The voter's set of votes are read from the ballot 10 and tallied with other voters' votes. In one embodiment, the set of votes from each voter is entered into a voting database, as depicted in
After the polls close, all votes 32 in the voting database 28 are tallied and reported. The voting database 28 is aggregated with voting databases 28 from other precincts, up to the appropriate jurisdictional or political hierarchy (e.g., county, state, etc.), and the votes 32 in the aggregate voting database 28 are tallied and reported.
At the appropriate level, the aggregate voting database 28, with the voterIDs 16 redacted to preserve voter privacy, is published as a public record. In the embodiment where the unique identifier 34 in the voting database 28 is the voterID 16, the unique identifier 34 field is hidden or expunged from the voting database 28 prior to publication. In the embodiment where the association between the unique identifier 34 in the voting database 28 and the voterID 16 is maintained in a separate identification database 36, the voterIDs 16 are inherently redacted from the voting database 28, which may be published directly. In either case, the redacted voting database 28—that is, without the voterIDs 16—may be distributed on CD-ROM, made available for downloading via the Internet, or the like. This allows any interested party to independently access the actual votes 32 of all voters, and to independently verify the election results by counting the votes (either by hand or with the use of a computer).
Additionally, the sets 30 of votes 32 may be data mined to uncover correlations, voting patterns, and similar information that may be of interest to political parties or social scientists. In one embodiment, redacted voting databases 28 at lower levels of aggregation (i.e., county, precinct, or the like) or covering different time periods (i.e., early voters, absentee voters, and election-day voters) may be published to facilitate voting pattern research. However, care should be taken that the minimum level of aggregation or duration is sufficiently large to capture enough sets 30 of votes 32 to make it statistically improbable that a particular set 30 of votes 32 can be associated with any individual. Publishing the actual—albeit anonymous—votes 32 for public inspection and independent verification increases the transparency of the election system, and thereby increases public confidence in it, particularly as compared to voting systems wherein votes are electronically tallied by secret, proprietary software and only a grand total is announced.
Publishing the redacted voting database 28 does not allow any individual voter to verify that his personal votes 32 were actually and accurately read and recorded. Each voter's set 30 of votes 32 may be retrieved from the non-redacted voting database 28 from his voterID 16 (either directly or via a preliminary lookup in the identification database 36). However, providing this capability to the general public would destroy voter privacy. Anyone who obtained a voter's voterID 16 would be able to discover how he voted.

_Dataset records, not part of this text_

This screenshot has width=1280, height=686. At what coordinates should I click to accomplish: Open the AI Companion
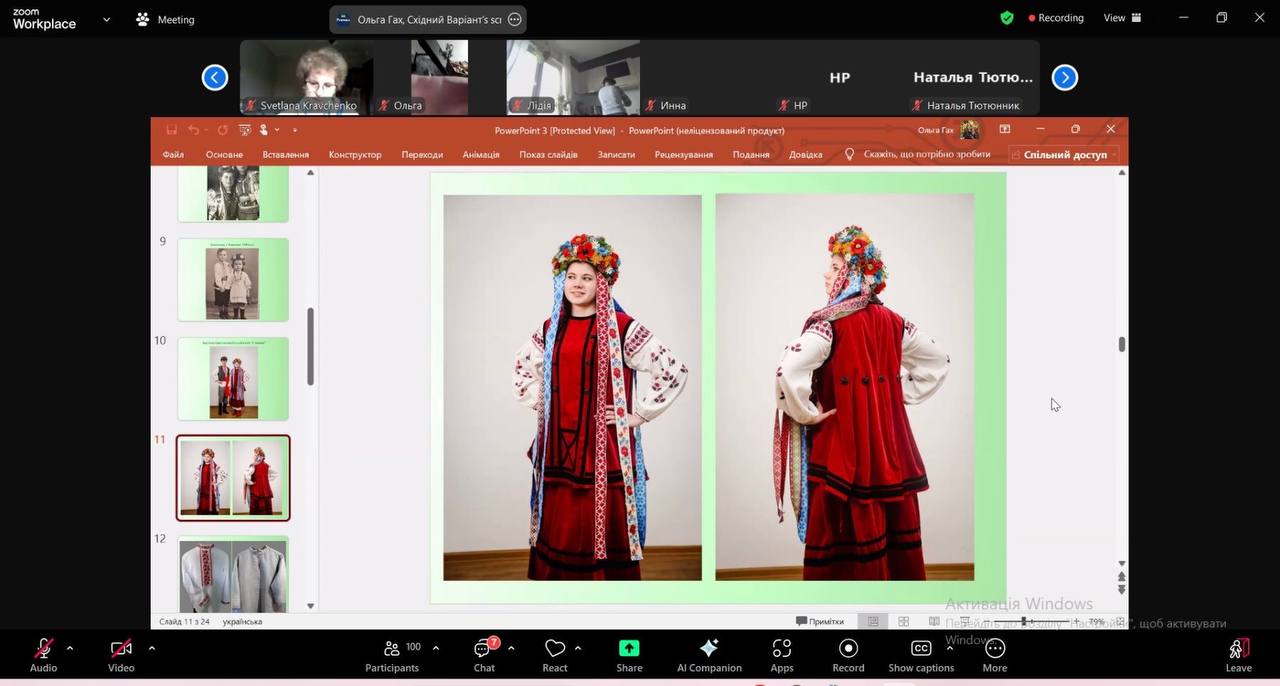(709, 655)
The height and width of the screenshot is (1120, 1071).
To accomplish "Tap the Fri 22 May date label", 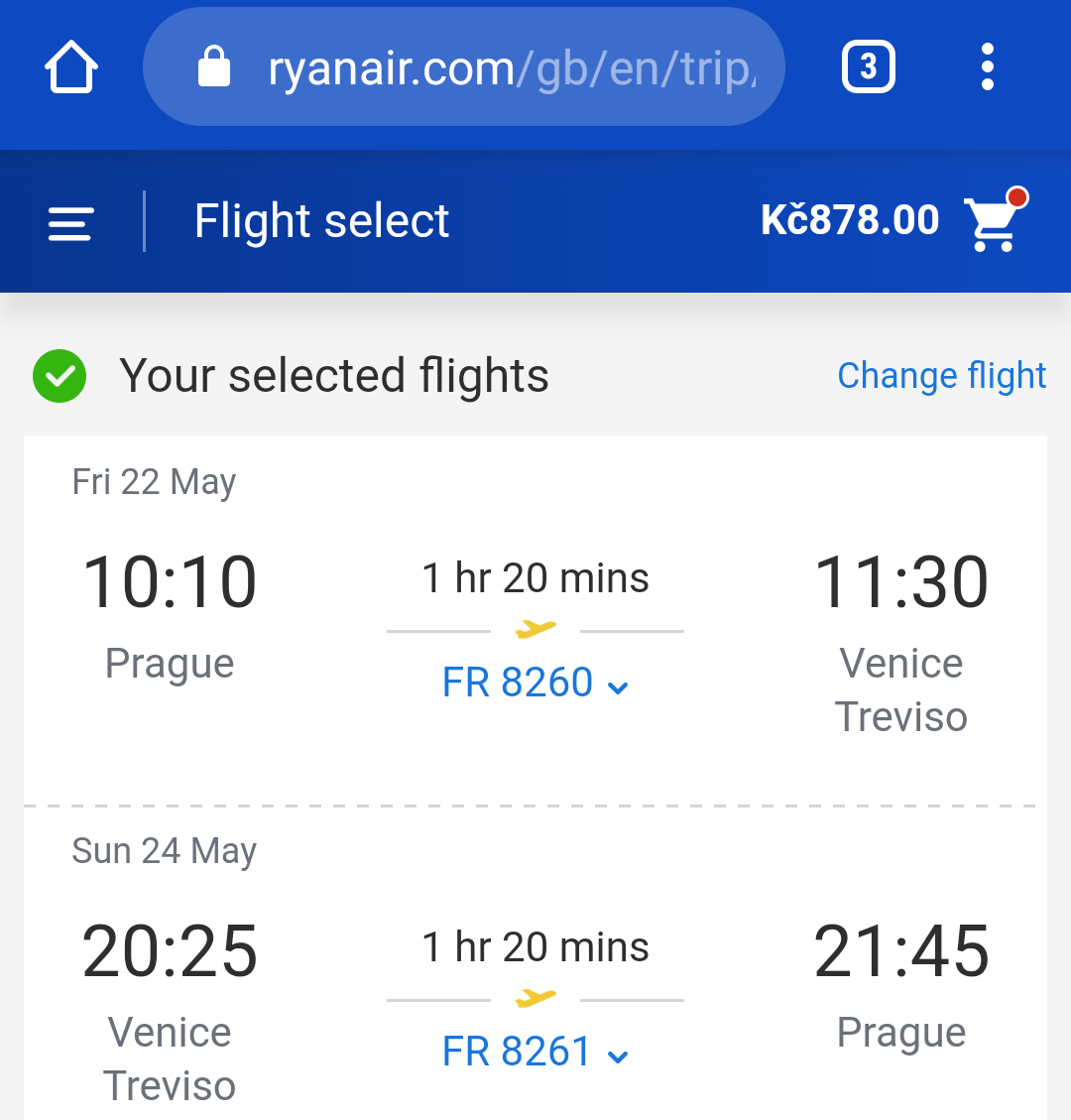I will tap(154, 482).
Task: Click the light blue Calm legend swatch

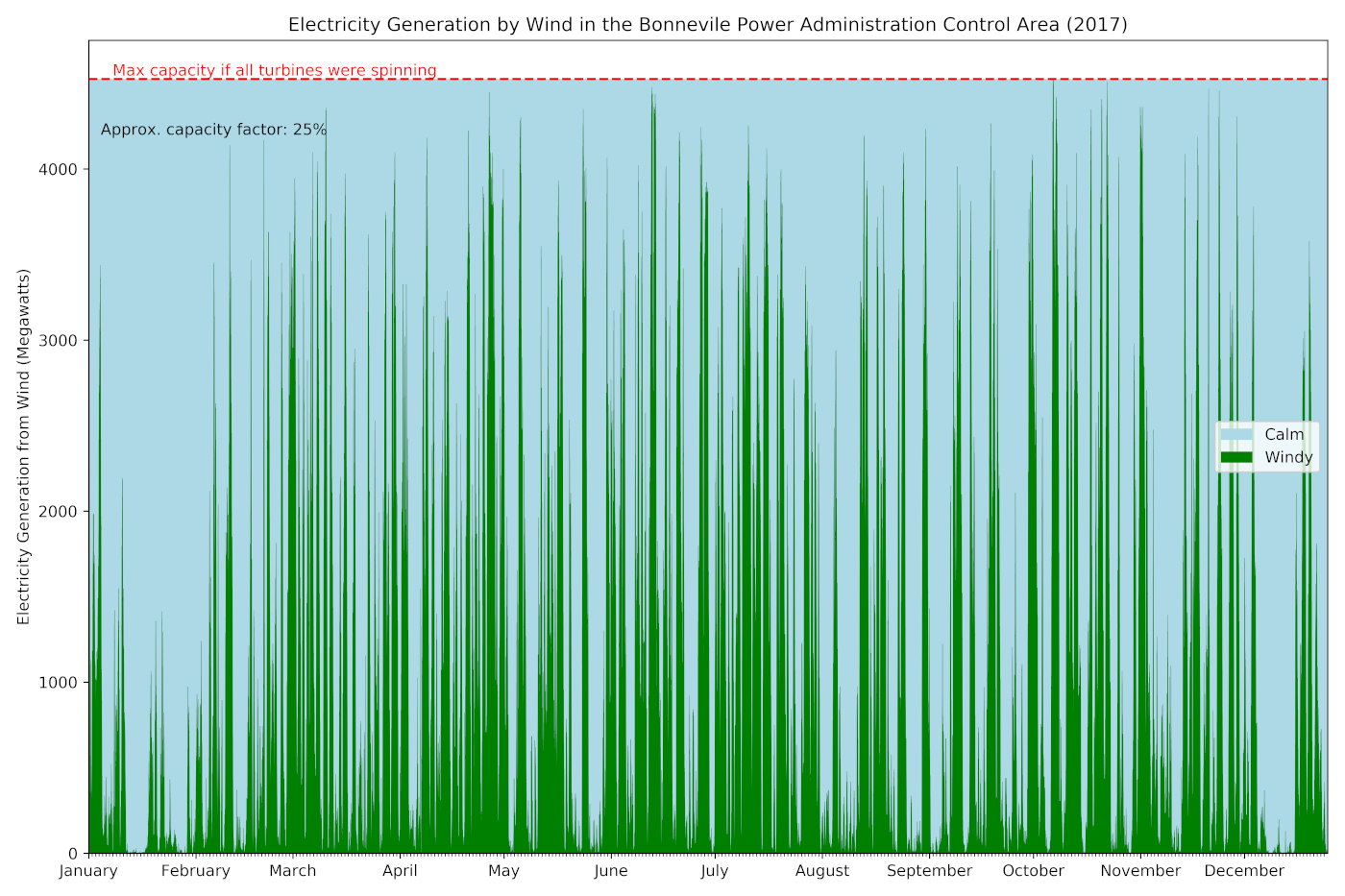Action: click(x=1236, y=435)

Accordingly, the voting system and method of the present invention allows for each voter to verify that his votes 32 were properly counted (to a high degree of certainty) while maintaining voter privacy. This form of vote verification is also referred to herein as a Stage 1 Audit, as it is generally the first step in a full audit of a voter's ballot 10, as described more fully herein.
At an appropriate page of the web site 40, a voter may enter the voterID 16 from the receipt portion 14 retained from his ballot 10. The web site 40 then displays at least two (and preferably a programmable number, such as five or more) non-matching sets 30 of votes 32, one of which is associated with the voter's voterID 16. The voter's set 30 of votes 32 and the other sets 30 of votes 32 are preferably displayed in random order. The voter may peruse these sets 30 of votes 32, and satisfy himself that one of them corresponds to his recollection of the votes 32 that he cast. However, no one other than the voter is able to ascertain the voter's votes 32, even if he obtains the voter's voterID 16.
In one embodiment, where the unique identifier 34 in the non-redacted voting database 28 is the voterID 16, a plurality of others sets 30 of votes 32 may be obtained by truncating one or more digits of the voterID 16, and retrieving the sets 30 of votes 32 associated voterIDs 16 that match the truncated voterID 16. For a decimal representation of the voterID 16, this operation could retrieve ten sets 30 of votes 32—one associated with the requesting voterID 16, and nine others. A software check may ensure that none of the sets 30 of votes 32 match, or that at most a predetermined number of them match. If too many of the sets 30 of votes 32 match, the another digit of the requesting voterID 16 may be truncated, a larger plurality of sets 30 of votes 32 retrieved, and a predetermined number of non-matching sets 30 displayed.
In another embodiment, such as where the unique identifier 34 differs from the voterID 16 in the voting database 28, one or more non-matching sets 30 of votes 32 may be selected at random from the voting database 28, and displayed along with the set 30 of votes 32 associated with the requesting voter ID 16. In still another embodiment, software may simply create non-matching sets 30 of votes 32 at random, and display them along with the set 30 of votes 32 associated with the requesting voterID 16. In one embodiment, the software may create non-matching sets 30 of votes 32 according to an algorithm that correlates votes 32 within a set as to political party or the like, to generate more “realistic” sets 30 than may result from random selection.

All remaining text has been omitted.